SEE: the constitution volume(s) which are normally part of any current state code. Here you will normally find the full text of the current (as well as any previous) state constitutions. If the code is an "annotated" code, there will be citations to relevant court decisions following each section of the state constitution. All state codes are not published in the same manner, so there may be differing editorial or bibliographic features in the various codes.
It is often possible to obtain from some state agency a pamphlet containing that state's constitution (unannotated).
SEE ALSO: Constitutions of the United States: National and State, 2d ed., from the Legislative Drafting Research Fund of Columbia University (1974). Book has constitutions of all fifty states and all U.S. territories. Looseleaf, kept current by supplements.
SEE: the constitution volume(s) of any current state codes. Earlier state constitutions can also be found in the constitution volume(s) of superseded state codes. (Obviously, if using a superseded state code volume, it must bear a publication date later than the date of the constitution in question. In addition, you must update your research for cases, articles, etc.) The library holds the superseded volumes of all state codes, mostly in microfiche.

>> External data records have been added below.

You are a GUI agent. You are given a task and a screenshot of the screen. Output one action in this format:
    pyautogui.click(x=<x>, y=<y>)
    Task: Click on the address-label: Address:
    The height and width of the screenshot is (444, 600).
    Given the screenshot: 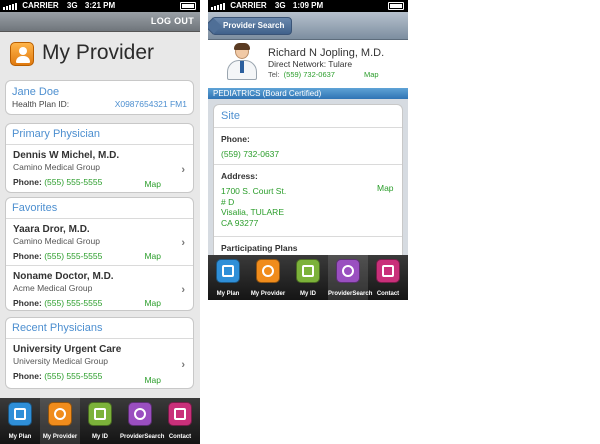 What is the action you would take?
    pyautogui.click(x=240, y=176)
    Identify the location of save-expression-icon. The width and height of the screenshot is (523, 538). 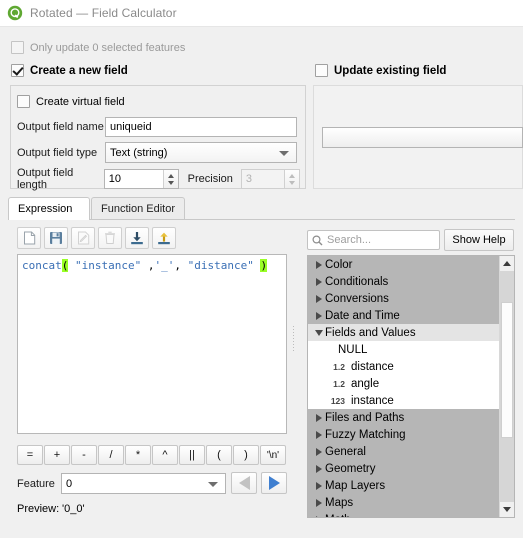
(56, 238). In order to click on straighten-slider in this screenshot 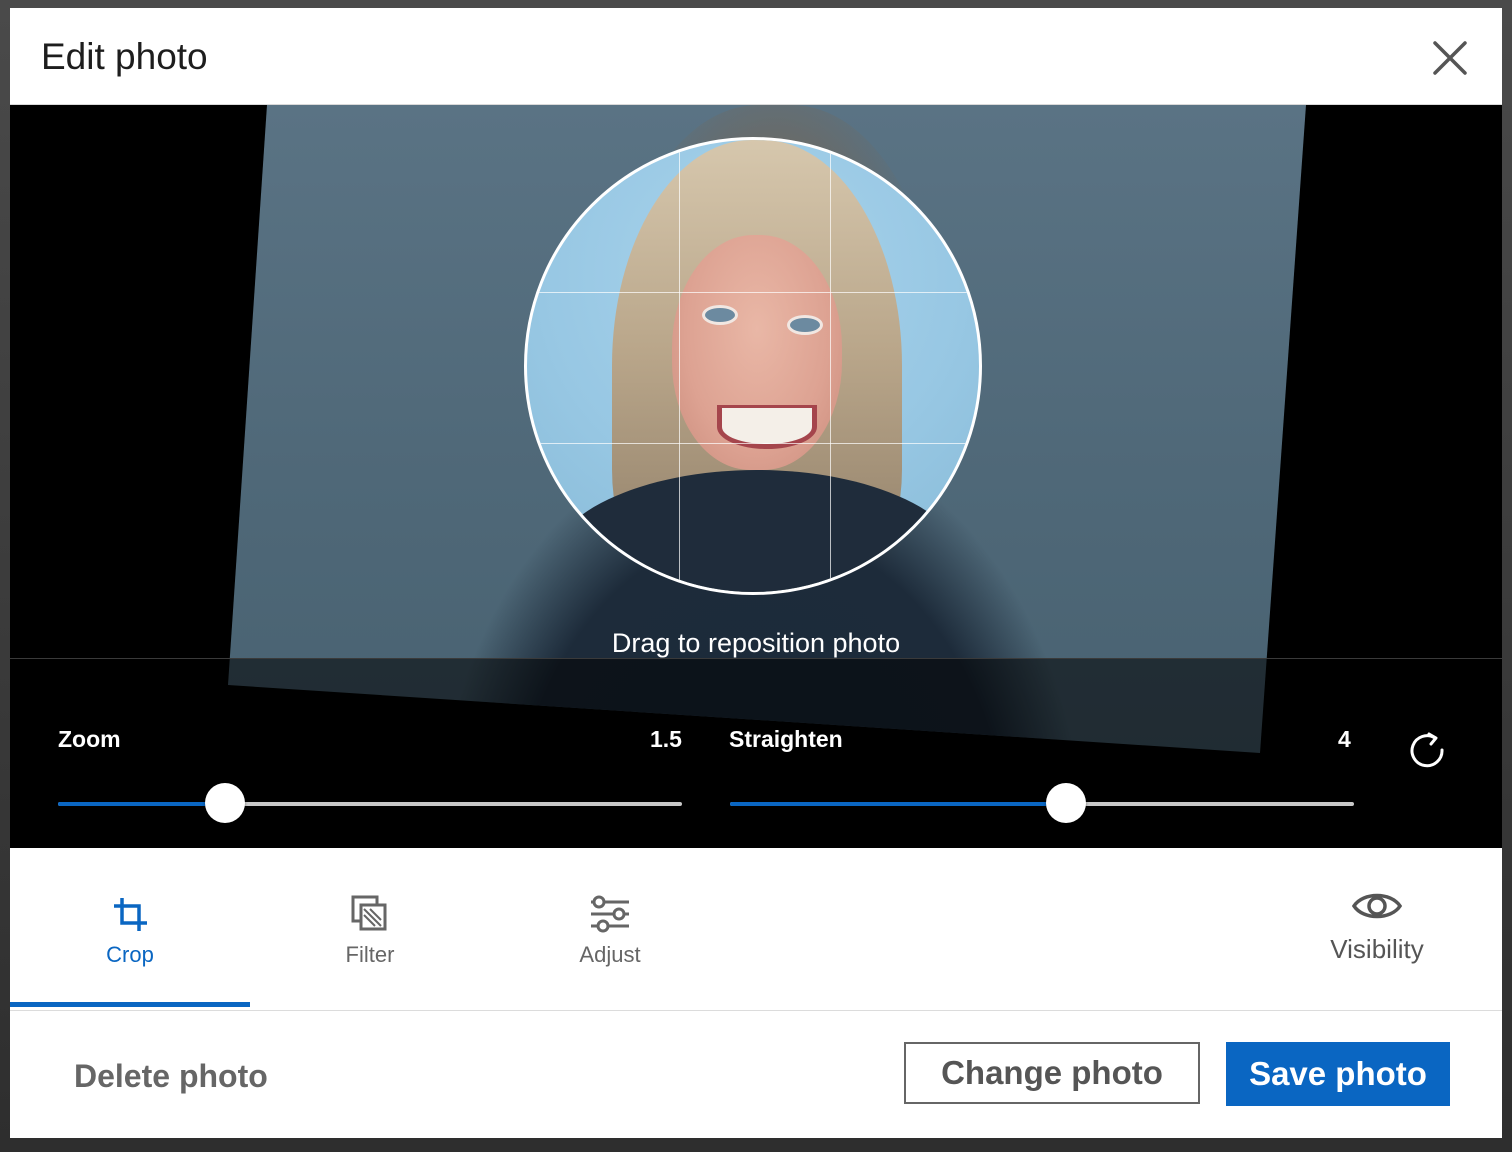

The original, as well as any subsequent, constitutions of a state were most likely adopted through the convening of a state constitutional convention. The journals, proceedings, records, and other documents generated by these conventions are invaluable for historical background and interpretative material on the state constitution.
Fortunately, our library holds the complete collection of all state constitutional conventions and commissions. SEE: State Constitutional Conventions, Commissions, and Amendments on Microfiche (published by Congressional Information Service). There are accompanying hardcopy indexes.
SEE ALSO: A Bibliography on State Constitutions and Constitutional Revision, 1945-1975, by A. Sturm, 1975.
SEE ALSO: Sources and Documents of United States Constitutions, by W. Swindler (1975-1979).
Depending on your research, you may wish to consult a number of older titles. Keep in mind that these works are not up-to-date.
SEE: The annotations after each section of the state constitution as printed in the constitution volume(s) of the current state code.
SEE: The state digest. To ascertain what search words to use in the digest, you might look at the index to the constitution volume(s) in the current state code.
If you find that the courts of your state have not had occasion to adjudicate upon a section of the state constitution, perhaps the courts of otherstates have adjudicated upon a similar or identical provision in the constitutions of their states. To determine which state constitutions have similar provisions, SEE: Index Digest of State Constitutions. (This is a companion set to Constitutions of the United States, National and State, mentioned above.) The Index Digest is arranged alphabetically by subject. Under each subject, there are lists of state constitutional provisions on that subject. Set kept current only to 1971, but still useful.
For other background or interpretative material on state constitutions, see the state law encyclopedia (if one exists), any treatises (textbooks), or periodical articles on the subject. In the constitution volume(s) of some state codes, you may even find historical introductions to the various constitutions, past and present.